6. Red Dragon by Thomas Harris. Dr. Hannibal Lecter is one of the most chillingly evil characters in all of literature. Yet, Thomas Harris has a great ability at making Dr. Lecter both evil and someone the reader wants to get to know more of. This first novel in the Hannibal Lecter series (made popular by the Academy Award Winning movie Silence of the Lambs) is exceptionally good. It is a quick read, leaving the reader on the edge of their seat with every new chapter. While very graphic and violent, the book is surprisingly complex and engaging. The only thing missing is more scenes with Dr. Hannibal Lecter.

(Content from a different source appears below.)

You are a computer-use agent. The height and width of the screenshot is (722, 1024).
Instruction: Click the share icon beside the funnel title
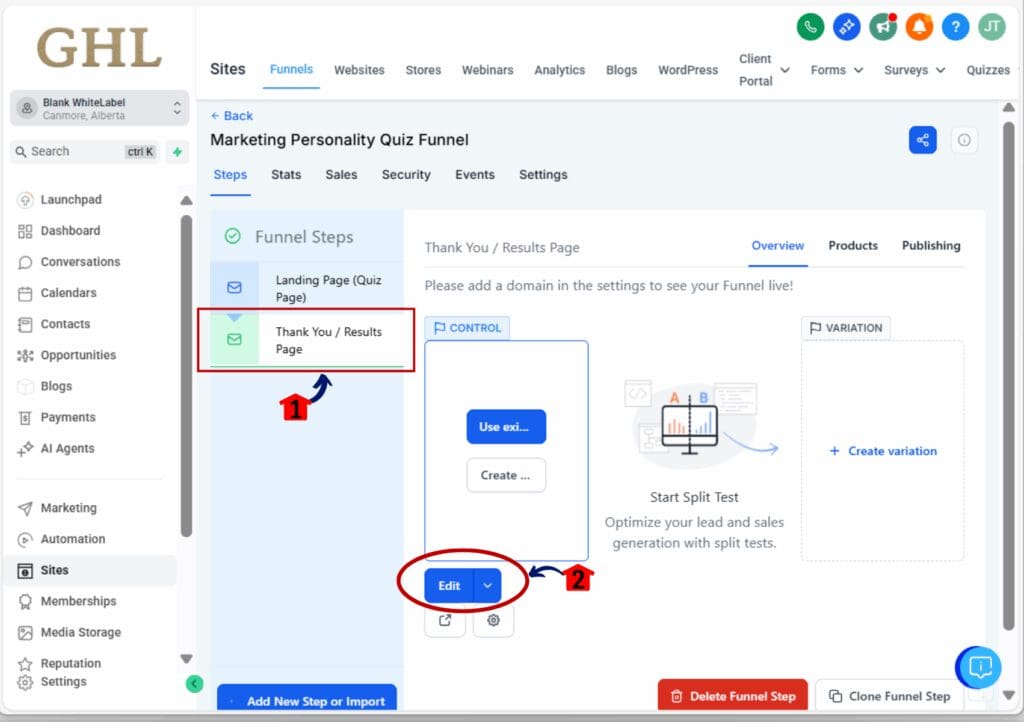coord(922,140)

5. Blood Meridian by Cormac McCarthy. A Western in the true sense, McCarthy’s (arguably) greatest work is incredibly complex and has a great deal of commentary on human nature. This book caused me to need to write my thoughts down on what the characters mean and what McCarthy is saying about humanity. It is a dark tale and the characters are exceptionally raw. McCarthy’s command of the English language is powerful as he weaves together this story.

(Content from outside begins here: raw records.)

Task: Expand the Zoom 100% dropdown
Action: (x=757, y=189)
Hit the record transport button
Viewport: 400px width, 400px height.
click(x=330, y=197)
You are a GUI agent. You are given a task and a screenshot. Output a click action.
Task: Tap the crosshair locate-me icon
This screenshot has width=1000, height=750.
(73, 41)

4. The Boys in the Boat by Daniel James Brown. Much has been written on the 1936 Olympics in Berlin Germany. They were the coming out party for Nazi Germany and Adolf Hitler. Yet, the story of the Olympic Rowing Team from the University of Washington is a captivating story about the boys from the West and their desire to earn respect for themselves, their team, the University, and the United States. Brown has a special ability to tell the story of many of the boys in the boat coupled with the build up to the 1936 Olympics in a way that leaves the reader engaged and wanting more.
3. Lolita by Vladimir Nabokov. Nabokov is one of the more celebrated authors and Lolita certainly makes clear why he is celebrated. The disturbing tale of a grown man falling in love with a young girl, Lolita leaves the reader questioning why they are reading a book about a pedophile. Yet, that is the power of Nabokov’s writing.
2. In Cold Blood by Truman Capote. This American classic is a excellent true crime novel. While there are questions as to the total accuracy of Capote’s reporting, In Cold Blood (and Capote more specifically) provides a strong lens to look at a violent crime. Capote has a way of writing that is able to seem neutral, even in the presentation of the killers. A wonderful read that is gripping as it is disturbing.
1. A Prayer for Own Meany by John Irving. It has been some time since I read this book (late 2008-early 2009) yet this is a book that I recommend to everyone. The semi-autobiographical tale of John Irving is incredibly gripping and the characters leave a long lasting impression. At its core, A Prayer for Owen Meany is a coming of age tale. Yet, more importantly the story grapples with the themes of friendship, family, religion, truth, and faith. This book is an excellent gift that will captivate the reader.